What’s more, viruses like the flu and COVID are expected to become even more prevalent through the winter.

So if you know any first-time parents of young kids, be kind to them right now. They are probably freaking out.

» READ MORE: As respiratory virus cases surge among kids in Philly region, children’s hospitals filling up with ‘young babies that are struggling to breathe’

It’s hard to explain just how terrifying those first months with an infant are like. As a new parent, you have been given the most important job in the world with zero training. You have to make constant decisions that feel like life or death while being so sleep-deprived that it feels like a violation of the Geneva Conventions.

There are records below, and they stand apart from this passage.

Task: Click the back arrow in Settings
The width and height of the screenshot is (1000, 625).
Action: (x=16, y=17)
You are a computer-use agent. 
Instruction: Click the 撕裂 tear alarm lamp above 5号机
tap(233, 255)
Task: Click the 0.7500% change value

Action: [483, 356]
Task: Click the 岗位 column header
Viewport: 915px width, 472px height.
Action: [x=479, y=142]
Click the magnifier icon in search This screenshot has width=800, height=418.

My kid is now almost 9 years old, and I still have visceral memories of those early days. She was born at the end of December and struggled to gain weight — a condition cruelly dubbed “failure to thrive” — so every health provider drilled into me that I couldn’t let her get sick. They told me to stay at home as much as possible, wipe down surfaces, and don’t let anyone touch her without washing their hands (or ideally changing their clothes). Even with all that, she got a stomach bug when she was a few months old and lost some weight. I still think about that.

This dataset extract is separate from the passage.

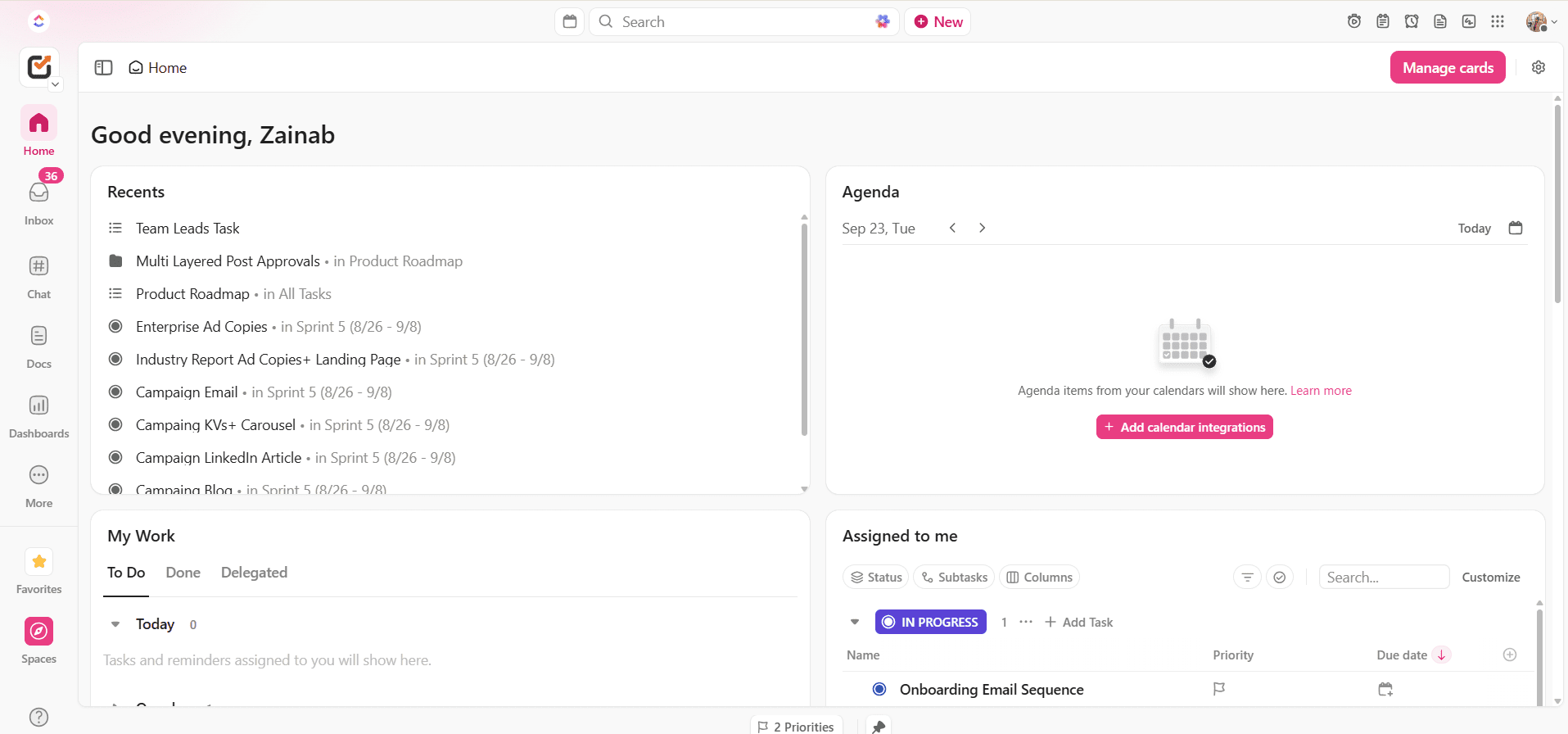This screenshot has width=1568, height=734.
Task: Open Chat in the left sidebar
Action: [x=38, y=267]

So yes, it did feel like March 2020 — only it was in early 2014, when the idea of a global pandemic was the stuff of movies and books, not real life.

Just think: Parents of tiny babies conceived and gave birth during the backdrop of this unprecedented, unimaginable event that killed millions of people. We’re all still shell-shocked from the pandemic. Now, many of these little babies and toddlers, who have been ensconced at home for months to avoid a deadly virus, are starting day care for the first time. So of course they are getting sick. My daughter started day care in June 2015, when hardly anyone was getting sick, and came down with ringworm and hand, foot, and mouth disease within the first week. At one point, her fever went up to 105.9.

“We’re all still shell-shocked from the pandemic.”

Alison McCook

That was scary enough, without seeing headlines of a crisis in childhood infections, where babies wait for hours to be seen at pediatric hospitals, or get transferred out of state because there is no more room.

Katie Lockwood, a pediatrician at CHOP Flourtown (where I visited for weekly weight checks during my kid’s first few months of life), told me that she doesn’t worry about the increase in RSV — “we are well equipped to handle RSV” — but she does feel for the parents calling her office at all hours in a panic, who often have to wait a while for a response. For many of them, this may be the first time their child has gotten sick, she said, and they don’t know what to worry about. Colds can make a child’s breathing noisier and more labored; so when is it cause for concern? (The American Academy of Pediatrics has some advice on distinguishing between colds and RSV breathing that requires medical care.)

Yes, most of her same-day appointments right now are kids with respiratory issues, and many hospitals are filling up, but any child who is having trouble breathing is given priority. “We see the kids who really need to be seen first,” Lockwood told me.

In the meantime, Lockwood suggested a series of “trivial interventions — but they work,” similar to the advice I received when I was trying to get my underweight baby through the winter months: wash hands, use a cool-mist humidifier, and wipe down high-touch surfaces such as pacifiers and bottles, especially after coming home from day care.

I have no words of wisdom for terrified parents, just commiseration. One day, I hope all of this will be just a memory for you — albeit a visceral one.